The claims of BC was that Strategic Bombing would win the war in 6 months. All it did was open another front, while the most important front - the Battle of the Atlantic was in the balance. It's not disingenuous to ask what other capability Lancaster output could have been put to.
The reality is: lose the Battle of the Atlantic and there is no Bomber Offensive, D-Day or VE-Day. The advent of the long range fighter (P-51) meant that Germany's top scoring pilots could be hacked from the sky in Feb-March 1944. Without air superiority there is no D-Day. Without the Russians grinding away the Germans there is no VE-Day. Notice BC hasn't featured yet. They were busy 'de-housing' and initiating Germany's post-war urban renewal projects. The whole pretext was that German morale would collapse - it didn't.
BC (and the 8th USAAF) forced the Germans to deploy 1/3 of its artillery 1/2 its artillery ammo and half of its fighters to defend the 'home land' for several years with all the attendent cost in resources manpower and expended treasure - and that is not taking into account the cost of damage inflicted without a single boot on the ground! The bombing also forced German industry to adapt and while production improved during the bomber campaign - output was at least a 3rd below what had been planned.
£2.78 billion (not including USA investment) and German production increased...
Professor AV Hill, a Member of Parliament and noted research scientist pointed out that:
The total [British] casualties in air-raids – in killed – since the beginning of the war are only two-thirds of those we lost as prisoners of war at Singapore.... The loss of production in the worst month of the Blitz was about equal to that due to the Easter holidays.... The Air Ministry have been ... too optimistic.... We know most of the bombs we drop hit nothing of importance. ...
In terms of lives it was cheap for the Allies 160,000 casaulties from 1939-1945 - they replaced blood for the most part with Steel, Doller and Pound.

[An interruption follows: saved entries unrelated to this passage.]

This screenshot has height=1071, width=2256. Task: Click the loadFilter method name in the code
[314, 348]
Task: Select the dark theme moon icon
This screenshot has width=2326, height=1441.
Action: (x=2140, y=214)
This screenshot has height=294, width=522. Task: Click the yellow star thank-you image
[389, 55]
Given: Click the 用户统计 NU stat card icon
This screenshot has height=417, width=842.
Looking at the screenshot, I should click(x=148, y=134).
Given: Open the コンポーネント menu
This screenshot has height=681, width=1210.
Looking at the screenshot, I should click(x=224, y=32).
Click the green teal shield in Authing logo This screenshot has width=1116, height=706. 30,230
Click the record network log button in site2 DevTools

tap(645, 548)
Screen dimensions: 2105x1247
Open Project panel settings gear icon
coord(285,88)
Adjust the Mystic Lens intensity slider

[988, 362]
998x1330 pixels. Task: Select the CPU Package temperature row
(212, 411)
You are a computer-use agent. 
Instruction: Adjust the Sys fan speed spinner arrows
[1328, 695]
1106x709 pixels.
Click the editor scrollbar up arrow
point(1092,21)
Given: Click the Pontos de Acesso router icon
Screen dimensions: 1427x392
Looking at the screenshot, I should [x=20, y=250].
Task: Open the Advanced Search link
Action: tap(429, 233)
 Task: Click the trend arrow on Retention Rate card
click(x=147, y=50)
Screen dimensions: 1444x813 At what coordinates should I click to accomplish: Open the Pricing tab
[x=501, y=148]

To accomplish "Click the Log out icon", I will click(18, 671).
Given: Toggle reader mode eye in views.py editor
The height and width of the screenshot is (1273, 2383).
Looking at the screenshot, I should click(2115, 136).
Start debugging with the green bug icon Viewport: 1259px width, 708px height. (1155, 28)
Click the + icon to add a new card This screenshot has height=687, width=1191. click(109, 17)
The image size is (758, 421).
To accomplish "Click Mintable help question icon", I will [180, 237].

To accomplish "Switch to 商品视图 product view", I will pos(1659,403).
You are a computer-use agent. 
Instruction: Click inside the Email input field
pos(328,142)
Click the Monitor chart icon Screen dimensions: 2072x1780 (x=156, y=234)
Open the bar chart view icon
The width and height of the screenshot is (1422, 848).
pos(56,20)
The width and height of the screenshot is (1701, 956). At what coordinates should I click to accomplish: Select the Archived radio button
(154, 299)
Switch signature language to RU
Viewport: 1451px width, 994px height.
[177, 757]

I'm not sure I'd call the lost aircrews cheap. For all the time invested in recruiting the best and training them you may as well shoot 160,000 junior officers, your lieutenants and captains that would lead your land armies. While the PBI would cheer, it's a terrible loss. The French didn't recover from losing 30% of their Junior Officers in WW1, the 1940 Debacle was the result.
To pick another aspect, the Navy needed the Cavity Magnetron for centimetric radar in detecting U-Boats and Periscopes at sea. They were against BC having it as it would fall into enemy hands but BC eventually overcame this protest and H2S proved to the Germans that centimetric radar was possible so they built detectors and their own AI radars.